Please join all of us in supporting the reauthorization of SDPI. You can go to the American Diabetes Association, Awakening the Spirit Web site and learn more about these advocacy efforts; download our new Advocacy Kit that gives information on how to contact and meet with your members of Congress; and click on a link to immediately send an e-mail supporting SDPI reauthorization to all the Congressional representatives from your state (http://www.diabetes.org/advocacy-and-legalresources/federal_legislation/reauthori zation.jsp). You can also visit the National Indian Health Board Web site for updates on advocacy efforts (www.nihb.org) and click on ''diabetes'' under health topics.

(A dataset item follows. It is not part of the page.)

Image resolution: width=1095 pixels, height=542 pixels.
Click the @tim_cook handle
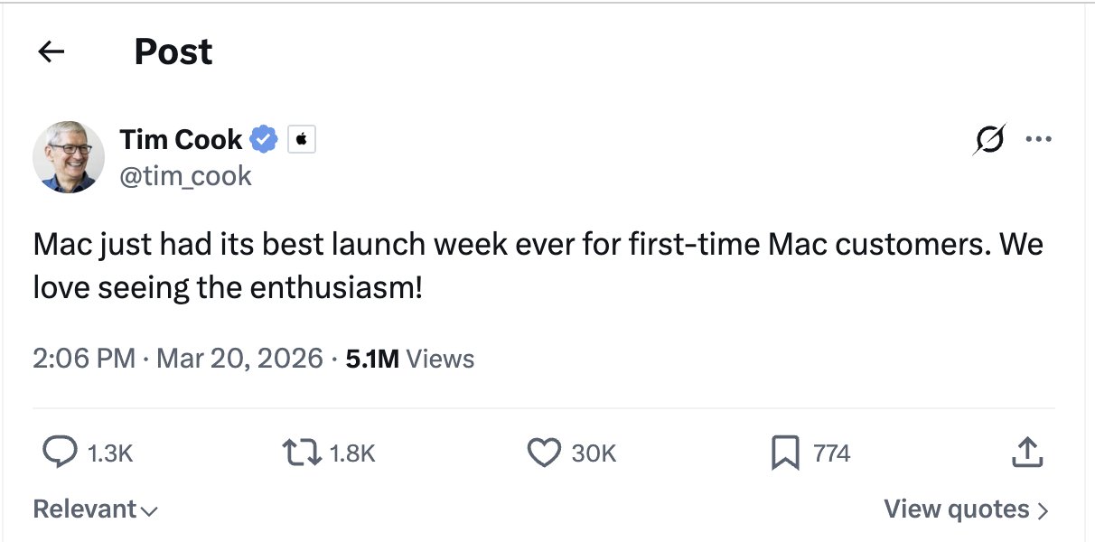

I encourage you to talk with your local health providers about programs and ask about how SDPI funding is making a difference in your community to prevent and treat diabetes. Then, please send this information to your Congressional representatives and your tribal leaders so that they can fully support the reauthorization of SDPI.
Through my work in various capacities with the grant programs who receive this funding, I have seen real progress and accomplishments and am proud of the hard work of all the dedicated staff working in these programs. They are our everyday heroes in the fight against diabetes, and they are taking us closer to our dreams for a diabetes-free future. Thank you for helping support the reauthorization of SDPI.
Yvette Roubideaux, M.D., M.P.H., is chair of Awakening the Spirit Team, a community-based effort of the American Diabetes Association.